SOURCE
◇ ◇ ◇

Le centre d’hébergement collectif de Rigot à Genève (1er Prix)

Tous les trois ans le Prix Lignum récompense les meilleures prestations en bois, du meuble aux ensembles résidentiels en passant par les aménagements intérieurs. Les projets lauréats de la Région ouest illustrent parfaitement la diversité de mise en œuvre du bois : Le centre d’hébergement collectif de Rigot à Genève (1er Prix) fait l’éloge du tout bois qui a été utilisé jusqu’aux fondations. Le complexe scolaire de l’écoquartier des Vergers à Meyrin (2ème Prix) élargit le champ des possibles entre le bois et le béton. La surélévation exemplaire à Vevey (3ème Prix et Bronze national) fait quant à elle office de jalon pour tout un quartier. Cinq autres projets ont également été récompensés par une mention.

1er prix : Centre d’hébergement collectif de Rigot, Genève (Label Bois Suisse)
Le Centre d’hébergement pour réfugiés de Rigot, à Genève, se situe à proximité de la place des Nations, non loin du Haut Commissariat des Nations unies pour les réfugiés et du Palais des Nations. Le choix du site est un geste politique fort qui réaffirme la tradition genevoise de l’accueil. Au lieu d’ériger le centre près d’une sortie d’autoroute ou au fin fond d’une zone industrielle, la Ville a retenu un terrain bien centré qui cherche le contact avec le voisinage.

◇ ◇ ◇

MATÉRIEL
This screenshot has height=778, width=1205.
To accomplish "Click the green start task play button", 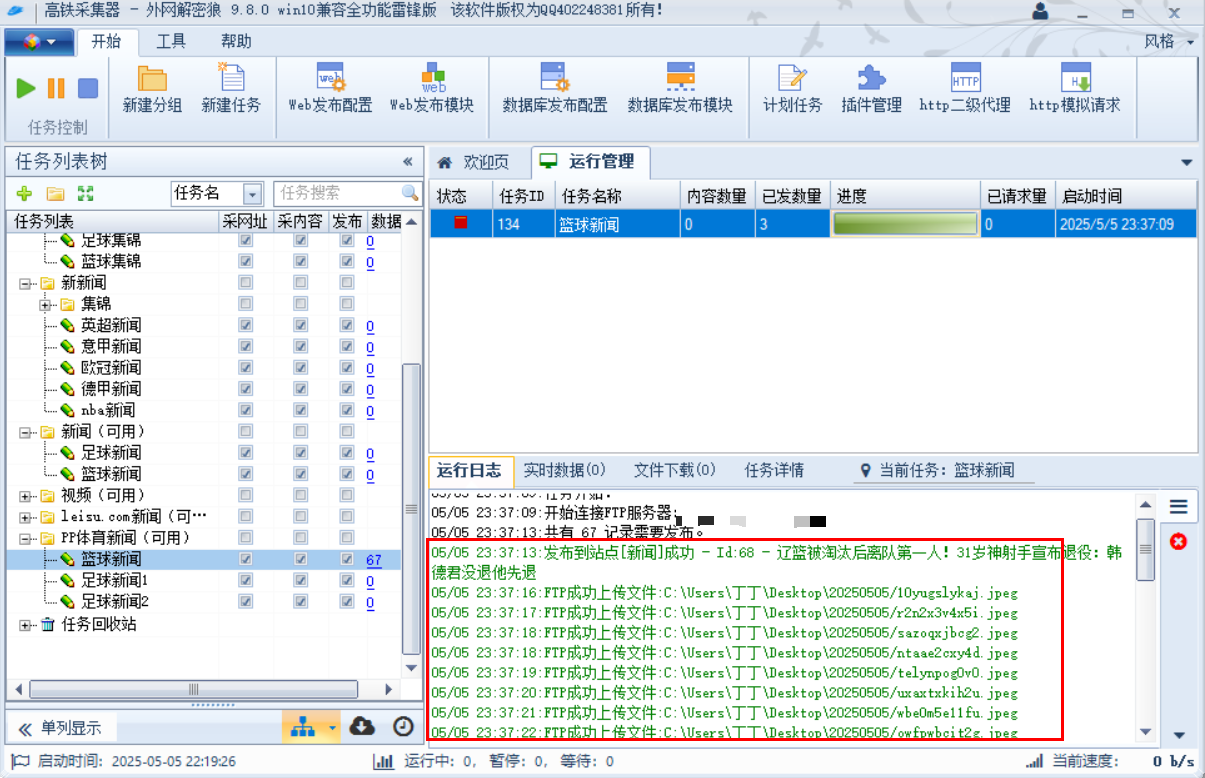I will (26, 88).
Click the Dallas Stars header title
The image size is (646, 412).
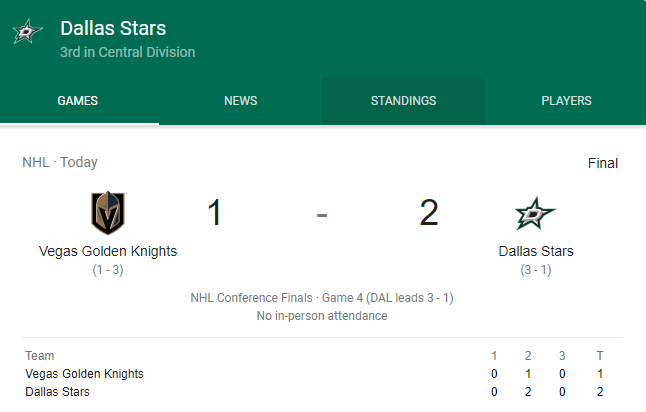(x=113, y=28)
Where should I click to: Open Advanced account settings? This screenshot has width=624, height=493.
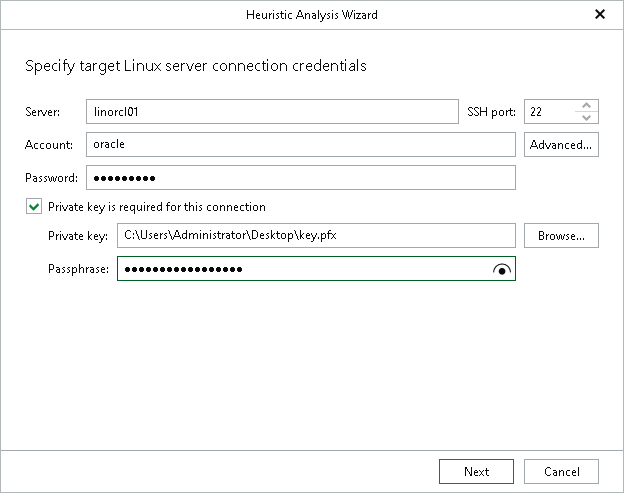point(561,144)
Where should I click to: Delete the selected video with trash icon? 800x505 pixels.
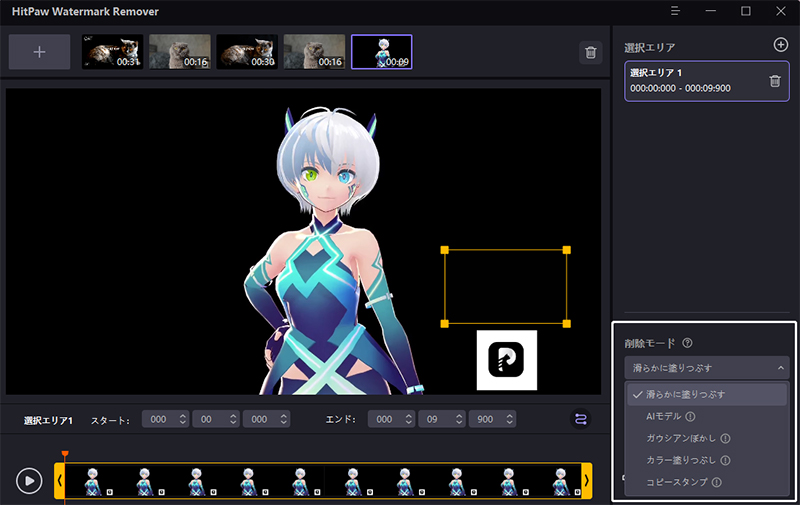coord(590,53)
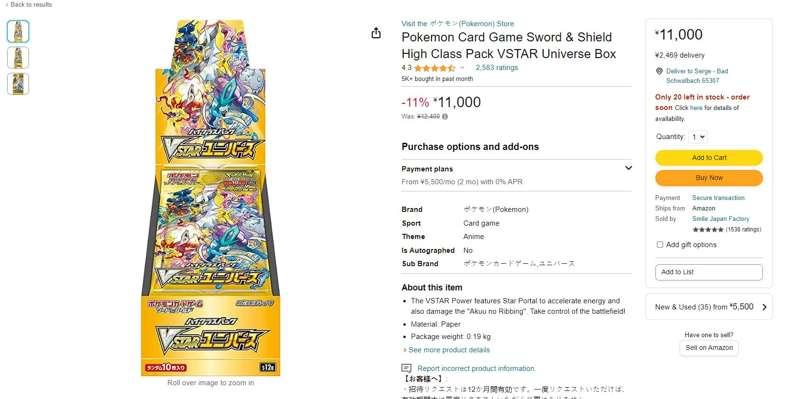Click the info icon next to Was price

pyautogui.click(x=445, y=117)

◇ ◇ ◇

D'après la source, à quelle fréquence le Prix Lignum est-il décerné ? Les lignes ne sont pas utiles ici.

LA SOLUTION
Tous les trois ans.